If I Was Twice the Man I Could Be, I'd Still Be Half of What You Need

        2/16/10

I closed my last post by mentioning that I got my girlfriend a bunch of porn for Valentine's Day. I didn't really, but in any case, that wasn't supposed to be some kind of juvenile sexist joke, because the fact is that my girlfriend actually does like porn.  She also hates talking on the phone.  And she’s funny, often in ways so direct and cruel that even I am shocked/impressed.  And she never cries — like, ever, which is odd but also a most welcome change from what I’m used to.  And in high school, she once beat the crap out of another girl for spreading rumors about her — when I asked her to punch my hand so I could evaluate her skills, I was amazed:  she threw a perfect punch, not only without hurting herself, but without even bending her wrist at all.

Jealous?  Of course you are.  But simply bragging about my girlfriend isn’t the point of this post.  True as all that information was, it was just a clever setup to hook you in.  And now that you’re here, this might be a good time to tell you about one more interesting trait of my girlfriend’s…
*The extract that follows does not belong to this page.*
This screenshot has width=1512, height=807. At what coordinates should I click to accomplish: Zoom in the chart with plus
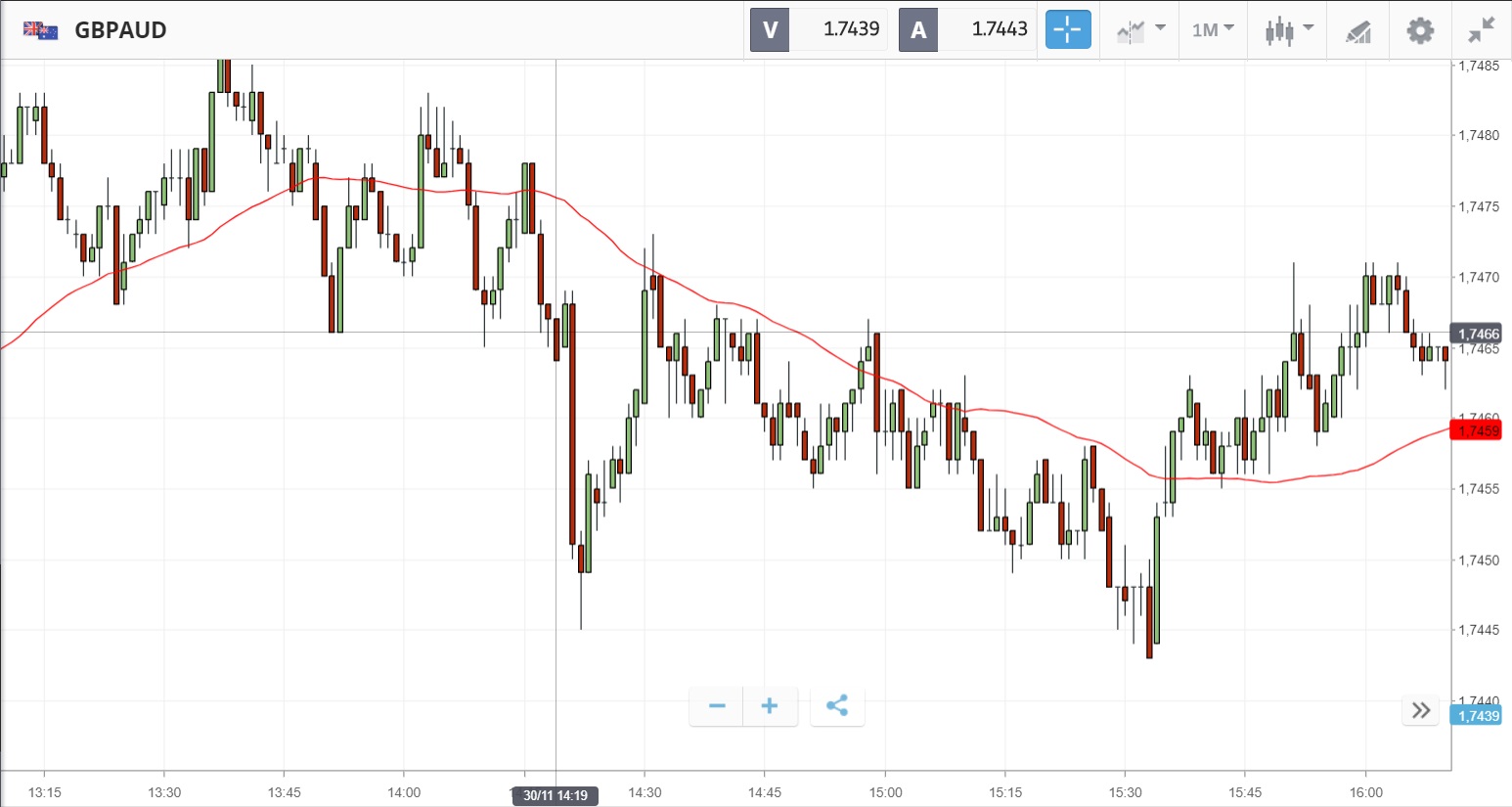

Her ring fingers are significantly longer than her index fingers.  Oh, SNAP!

Articles about studies of index vs. ring length are all over the web, of course — most of them either embarrassingly oversimplified (the less common finger ratio for your gender “means you’re gay”) or embarrassingly knee-jerky (“science said something about gender is biological instead of social, so let’s all get mad without even reading it!”).  As is my habit and my promise to my readers, this post will try to be neither, and to bring something new to the table at the same time.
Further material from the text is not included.